• _Brief_
Find the string "logo" in the listing and report every line that has it.

• _Data in this exercise_
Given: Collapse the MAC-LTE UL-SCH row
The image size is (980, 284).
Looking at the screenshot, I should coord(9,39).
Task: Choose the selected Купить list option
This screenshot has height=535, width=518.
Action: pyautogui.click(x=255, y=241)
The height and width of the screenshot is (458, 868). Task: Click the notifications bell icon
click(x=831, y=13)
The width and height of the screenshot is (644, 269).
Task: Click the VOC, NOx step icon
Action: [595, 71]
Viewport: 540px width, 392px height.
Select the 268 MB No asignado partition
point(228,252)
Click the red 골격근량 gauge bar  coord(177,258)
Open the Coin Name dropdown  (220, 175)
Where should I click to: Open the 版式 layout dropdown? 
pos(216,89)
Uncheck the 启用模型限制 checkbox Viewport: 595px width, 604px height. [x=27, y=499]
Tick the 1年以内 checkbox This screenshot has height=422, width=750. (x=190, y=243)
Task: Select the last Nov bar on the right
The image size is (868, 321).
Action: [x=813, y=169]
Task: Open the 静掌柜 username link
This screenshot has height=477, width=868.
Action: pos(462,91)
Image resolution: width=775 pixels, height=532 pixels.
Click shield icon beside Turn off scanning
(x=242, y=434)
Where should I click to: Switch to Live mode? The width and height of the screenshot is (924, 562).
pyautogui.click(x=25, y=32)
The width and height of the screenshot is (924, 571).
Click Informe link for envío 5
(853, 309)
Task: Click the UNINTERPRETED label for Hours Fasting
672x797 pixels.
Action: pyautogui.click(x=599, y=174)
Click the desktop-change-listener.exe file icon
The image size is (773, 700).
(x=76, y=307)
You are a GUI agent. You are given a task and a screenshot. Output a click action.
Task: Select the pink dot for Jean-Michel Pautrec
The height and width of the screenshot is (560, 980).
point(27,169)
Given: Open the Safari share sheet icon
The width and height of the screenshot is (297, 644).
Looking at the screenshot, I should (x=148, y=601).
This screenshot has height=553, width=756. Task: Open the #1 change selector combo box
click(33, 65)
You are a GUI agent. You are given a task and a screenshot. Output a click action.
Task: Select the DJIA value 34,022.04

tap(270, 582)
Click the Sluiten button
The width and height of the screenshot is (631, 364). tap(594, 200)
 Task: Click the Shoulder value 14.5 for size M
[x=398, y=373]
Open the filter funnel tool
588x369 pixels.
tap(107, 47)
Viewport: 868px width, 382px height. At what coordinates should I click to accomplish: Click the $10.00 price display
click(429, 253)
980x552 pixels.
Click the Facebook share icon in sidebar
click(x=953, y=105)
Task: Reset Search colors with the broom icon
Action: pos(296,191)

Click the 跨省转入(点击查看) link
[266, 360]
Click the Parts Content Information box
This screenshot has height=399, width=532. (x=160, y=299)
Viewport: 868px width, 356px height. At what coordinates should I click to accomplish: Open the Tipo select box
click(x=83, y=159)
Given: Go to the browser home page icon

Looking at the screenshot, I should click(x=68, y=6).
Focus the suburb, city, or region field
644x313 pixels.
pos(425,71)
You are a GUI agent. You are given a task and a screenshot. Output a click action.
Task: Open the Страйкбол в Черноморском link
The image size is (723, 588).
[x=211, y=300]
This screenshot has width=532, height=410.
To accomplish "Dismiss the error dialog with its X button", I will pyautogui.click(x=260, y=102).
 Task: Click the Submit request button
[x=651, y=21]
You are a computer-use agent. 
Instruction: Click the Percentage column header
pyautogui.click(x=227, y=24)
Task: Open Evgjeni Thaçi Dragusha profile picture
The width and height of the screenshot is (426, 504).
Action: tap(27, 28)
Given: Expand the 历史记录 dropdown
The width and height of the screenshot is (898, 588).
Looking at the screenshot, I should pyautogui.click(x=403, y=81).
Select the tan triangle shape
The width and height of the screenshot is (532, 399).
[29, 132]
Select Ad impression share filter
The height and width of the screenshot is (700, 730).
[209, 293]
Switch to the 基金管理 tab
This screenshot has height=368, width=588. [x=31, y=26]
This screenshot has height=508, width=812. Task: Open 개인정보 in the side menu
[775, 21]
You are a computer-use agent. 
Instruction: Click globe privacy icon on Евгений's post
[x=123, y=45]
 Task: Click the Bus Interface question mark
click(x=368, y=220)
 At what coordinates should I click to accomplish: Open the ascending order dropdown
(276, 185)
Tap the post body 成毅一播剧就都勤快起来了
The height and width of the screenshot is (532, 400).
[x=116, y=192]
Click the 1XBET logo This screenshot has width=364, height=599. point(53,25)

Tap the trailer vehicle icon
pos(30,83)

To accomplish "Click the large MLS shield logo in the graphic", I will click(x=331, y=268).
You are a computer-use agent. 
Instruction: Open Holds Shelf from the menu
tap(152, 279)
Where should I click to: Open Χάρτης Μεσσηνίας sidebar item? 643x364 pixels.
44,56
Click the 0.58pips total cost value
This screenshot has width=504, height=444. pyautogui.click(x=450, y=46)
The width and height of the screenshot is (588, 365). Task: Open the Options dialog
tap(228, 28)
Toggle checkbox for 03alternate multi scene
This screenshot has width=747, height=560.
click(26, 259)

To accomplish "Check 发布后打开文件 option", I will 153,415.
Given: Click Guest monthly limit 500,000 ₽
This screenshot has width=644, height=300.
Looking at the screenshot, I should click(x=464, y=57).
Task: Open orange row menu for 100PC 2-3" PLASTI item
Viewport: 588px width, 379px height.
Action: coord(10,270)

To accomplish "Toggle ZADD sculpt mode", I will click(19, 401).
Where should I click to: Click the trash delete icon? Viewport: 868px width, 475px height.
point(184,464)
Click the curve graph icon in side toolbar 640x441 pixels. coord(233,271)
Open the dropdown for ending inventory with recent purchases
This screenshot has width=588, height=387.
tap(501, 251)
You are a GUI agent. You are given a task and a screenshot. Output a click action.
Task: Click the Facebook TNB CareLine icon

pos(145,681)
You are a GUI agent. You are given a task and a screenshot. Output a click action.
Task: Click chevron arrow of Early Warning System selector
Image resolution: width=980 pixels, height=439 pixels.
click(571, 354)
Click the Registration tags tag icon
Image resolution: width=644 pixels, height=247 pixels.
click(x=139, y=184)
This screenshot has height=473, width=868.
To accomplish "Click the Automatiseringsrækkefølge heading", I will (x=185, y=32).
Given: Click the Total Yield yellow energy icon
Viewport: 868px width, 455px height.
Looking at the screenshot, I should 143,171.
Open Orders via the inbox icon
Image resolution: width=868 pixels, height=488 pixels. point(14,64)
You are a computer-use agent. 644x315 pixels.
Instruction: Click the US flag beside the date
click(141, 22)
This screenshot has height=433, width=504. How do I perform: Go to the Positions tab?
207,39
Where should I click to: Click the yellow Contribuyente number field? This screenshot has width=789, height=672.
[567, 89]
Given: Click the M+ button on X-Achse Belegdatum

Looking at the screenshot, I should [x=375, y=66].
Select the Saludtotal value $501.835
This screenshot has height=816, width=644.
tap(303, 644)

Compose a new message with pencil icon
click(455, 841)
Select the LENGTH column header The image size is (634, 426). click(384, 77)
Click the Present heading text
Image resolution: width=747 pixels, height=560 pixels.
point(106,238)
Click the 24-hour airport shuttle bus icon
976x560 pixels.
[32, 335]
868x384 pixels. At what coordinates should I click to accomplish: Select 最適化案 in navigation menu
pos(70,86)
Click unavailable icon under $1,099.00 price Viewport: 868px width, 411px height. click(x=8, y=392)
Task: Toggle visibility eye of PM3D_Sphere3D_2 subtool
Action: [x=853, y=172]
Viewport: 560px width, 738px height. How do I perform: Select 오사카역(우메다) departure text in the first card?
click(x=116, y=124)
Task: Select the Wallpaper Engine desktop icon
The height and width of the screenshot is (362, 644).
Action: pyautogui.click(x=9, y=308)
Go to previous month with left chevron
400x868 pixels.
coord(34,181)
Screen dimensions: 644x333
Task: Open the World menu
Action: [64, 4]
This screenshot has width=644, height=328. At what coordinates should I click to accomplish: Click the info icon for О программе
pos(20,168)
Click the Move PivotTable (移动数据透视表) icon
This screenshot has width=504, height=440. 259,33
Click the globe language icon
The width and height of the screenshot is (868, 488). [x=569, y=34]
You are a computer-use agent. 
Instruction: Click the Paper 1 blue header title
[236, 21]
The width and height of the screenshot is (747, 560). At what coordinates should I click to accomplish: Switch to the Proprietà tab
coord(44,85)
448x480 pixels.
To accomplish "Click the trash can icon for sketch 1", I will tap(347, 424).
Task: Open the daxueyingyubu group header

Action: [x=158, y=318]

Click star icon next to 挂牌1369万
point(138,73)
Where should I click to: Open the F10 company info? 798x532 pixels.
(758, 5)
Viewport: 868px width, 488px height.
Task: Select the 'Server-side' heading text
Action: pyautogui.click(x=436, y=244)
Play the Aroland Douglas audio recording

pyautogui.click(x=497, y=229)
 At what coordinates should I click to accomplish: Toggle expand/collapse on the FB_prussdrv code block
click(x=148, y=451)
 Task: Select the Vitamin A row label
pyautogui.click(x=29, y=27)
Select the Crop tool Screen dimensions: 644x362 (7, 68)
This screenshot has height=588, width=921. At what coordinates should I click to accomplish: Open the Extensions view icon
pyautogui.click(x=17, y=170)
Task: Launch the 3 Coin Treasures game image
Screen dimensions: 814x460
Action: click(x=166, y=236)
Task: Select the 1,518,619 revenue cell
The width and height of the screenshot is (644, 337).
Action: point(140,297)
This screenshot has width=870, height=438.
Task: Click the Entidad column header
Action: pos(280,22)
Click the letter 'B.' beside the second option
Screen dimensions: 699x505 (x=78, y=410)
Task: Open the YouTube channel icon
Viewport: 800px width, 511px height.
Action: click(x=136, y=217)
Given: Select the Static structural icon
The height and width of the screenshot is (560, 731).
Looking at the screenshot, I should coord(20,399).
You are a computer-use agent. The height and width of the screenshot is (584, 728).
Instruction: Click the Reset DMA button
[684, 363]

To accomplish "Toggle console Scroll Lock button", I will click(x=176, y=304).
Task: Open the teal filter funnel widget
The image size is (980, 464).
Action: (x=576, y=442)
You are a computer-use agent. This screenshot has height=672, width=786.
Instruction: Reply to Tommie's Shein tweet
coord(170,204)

• _Exercise answer_
Click the 1XBET logo This screenshot has width=364, height=599. point(53,25)
To accomplish "Click the large MLS shield logo in the graphic", I will click(x=331, y=268).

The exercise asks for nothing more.